--- START Records shown ---

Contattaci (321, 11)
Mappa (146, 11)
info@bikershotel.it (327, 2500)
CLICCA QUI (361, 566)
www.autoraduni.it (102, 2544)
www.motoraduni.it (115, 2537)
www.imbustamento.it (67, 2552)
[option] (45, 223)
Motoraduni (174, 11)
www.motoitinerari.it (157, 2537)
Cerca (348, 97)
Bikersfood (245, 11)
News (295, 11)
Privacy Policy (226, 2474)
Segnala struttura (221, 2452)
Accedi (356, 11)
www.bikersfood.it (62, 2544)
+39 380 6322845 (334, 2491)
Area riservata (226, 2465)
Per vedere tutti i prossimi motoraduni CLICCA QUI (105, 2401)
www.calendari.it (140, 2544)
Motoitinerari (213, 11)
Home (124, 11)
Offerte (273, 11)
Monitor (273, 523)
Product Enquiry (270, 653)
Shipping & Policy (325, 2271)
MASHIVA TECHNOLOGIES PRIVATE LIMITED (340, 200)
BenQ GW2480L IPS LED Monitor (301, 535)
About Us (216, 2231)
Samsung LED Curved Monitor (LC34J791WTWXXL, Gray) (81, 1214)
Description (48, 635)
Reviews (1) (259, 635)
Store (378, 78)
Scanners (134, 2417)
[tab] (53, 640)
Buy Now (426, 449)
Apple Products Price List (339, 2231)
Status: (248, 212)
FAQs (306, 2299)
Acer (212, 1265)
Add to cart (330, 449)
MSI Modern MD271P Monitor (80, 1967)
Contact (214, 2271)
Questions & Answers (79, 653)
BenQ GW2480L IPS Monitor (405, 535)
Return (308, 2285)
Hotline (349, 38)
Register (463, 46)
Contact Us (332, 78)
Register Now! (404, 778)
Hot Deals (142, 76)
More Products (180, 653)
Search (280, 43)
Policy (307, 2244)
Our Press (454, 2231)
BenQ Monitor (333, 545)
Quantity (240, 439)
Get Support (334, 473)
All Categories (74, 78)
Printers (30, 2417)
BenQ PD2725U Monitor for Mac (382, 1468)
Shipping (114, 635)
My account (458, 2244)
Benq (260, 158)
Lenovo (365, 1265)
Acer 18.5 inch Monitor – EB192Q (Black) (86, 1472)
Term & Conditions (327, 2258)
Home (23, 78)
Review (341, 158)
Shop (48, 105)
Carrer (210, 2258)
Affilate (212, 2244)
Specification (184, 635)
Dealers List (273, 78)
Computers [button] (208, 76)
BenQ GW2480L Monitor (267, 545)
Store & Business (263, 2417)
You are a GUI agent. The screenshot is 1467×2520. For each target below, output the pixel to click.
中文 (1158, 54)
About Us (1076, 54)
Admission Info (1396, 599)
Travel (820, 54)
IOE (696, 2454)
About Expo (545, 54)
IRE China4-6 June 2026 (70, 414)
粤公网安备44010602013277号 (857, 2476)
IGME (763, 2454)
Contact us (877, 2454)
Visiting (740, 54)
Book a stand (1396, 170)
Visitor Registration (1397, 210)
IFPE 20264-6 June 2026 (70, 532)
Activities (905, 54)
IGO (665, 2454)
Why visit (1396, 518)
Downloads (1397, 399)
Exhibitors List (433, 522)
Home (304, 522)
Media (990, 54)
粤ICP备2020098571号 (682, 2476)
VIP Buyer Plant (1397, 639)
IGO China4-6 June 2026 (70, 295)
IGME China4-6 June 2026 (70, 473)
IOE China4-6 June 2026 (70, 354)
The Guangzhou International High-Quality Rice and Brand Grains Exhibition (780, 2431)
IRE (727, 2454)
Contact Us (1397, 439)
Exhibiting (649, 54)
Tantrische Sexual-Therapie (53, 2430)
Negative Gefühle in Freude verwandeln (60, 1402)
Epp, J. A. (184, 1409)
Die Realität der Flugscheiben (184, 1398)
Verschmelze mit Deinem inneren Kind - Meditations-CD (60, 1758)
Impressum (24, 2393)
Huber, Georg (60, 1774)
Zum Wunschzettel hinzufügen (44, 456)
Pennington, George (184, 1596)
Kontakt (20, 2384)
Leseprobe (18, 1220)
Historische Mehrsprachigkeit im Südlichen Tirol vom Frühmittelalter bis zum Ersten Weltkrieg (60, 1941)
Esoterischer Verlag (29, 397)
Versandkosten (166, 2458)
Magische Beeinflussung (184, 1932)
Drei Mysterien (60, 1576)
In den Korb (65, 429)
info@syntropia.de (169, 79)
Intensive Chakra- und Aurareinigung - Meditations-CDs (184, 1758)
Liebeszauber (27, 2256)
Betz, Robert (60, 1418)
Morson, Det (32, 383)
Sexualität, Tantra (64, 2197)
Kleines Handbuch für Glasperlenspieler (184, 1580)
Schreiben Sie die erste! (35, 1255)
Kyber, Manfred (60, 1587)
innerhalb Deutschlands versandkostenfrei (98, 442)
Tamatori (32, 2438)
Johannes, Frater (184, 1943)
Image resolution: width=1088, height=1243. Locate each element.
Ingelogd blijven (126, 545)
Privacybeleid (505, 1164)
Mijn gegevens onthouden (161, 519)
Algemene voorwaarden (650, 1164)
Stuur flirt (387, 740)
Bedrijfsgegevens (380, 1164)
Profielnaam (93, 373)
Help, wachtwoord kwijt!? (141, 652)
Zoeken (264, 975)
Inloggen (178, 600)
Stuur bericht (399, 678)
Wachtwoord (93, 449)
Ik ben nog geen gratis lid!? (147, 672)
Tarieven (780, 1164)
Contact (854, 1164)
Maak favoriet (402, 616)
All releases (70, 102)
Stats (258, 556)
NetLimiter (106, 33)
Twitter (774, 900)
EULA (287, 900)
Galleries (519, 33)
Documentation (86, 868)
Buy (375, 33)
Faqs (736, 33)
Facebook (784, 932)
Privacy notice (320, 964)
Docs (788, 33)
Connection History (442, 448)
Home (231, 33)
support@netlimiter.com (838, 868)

--- END Records shown ---

Task statement
Scale down everything from the line containing "IFPE 20264-6 June 2026 (70, 532)" through the line containing "IGO China4-6 June 2026 (70, 295)" by rewriting those records in full, with every coordinate multiplied by 0.3 and rounded to a whole number, halves rounding up. Leave the rest of each line as it is, and give only these lines.

Result of this exercise
IFPE 20264-6 June 2026 (21, 160)
Activities (272, 16)
IGO (200, 736)
Why visit (419, 155)
Downloads (419, 120)
Exhibitors List (130, 157)
Home (91, 157)
Media (297, 16)
粤ICP备2020098571号 (205, 743)
VIP Buyer Plant (419, 192)
IGO China4-6 June 2026 (21, 89)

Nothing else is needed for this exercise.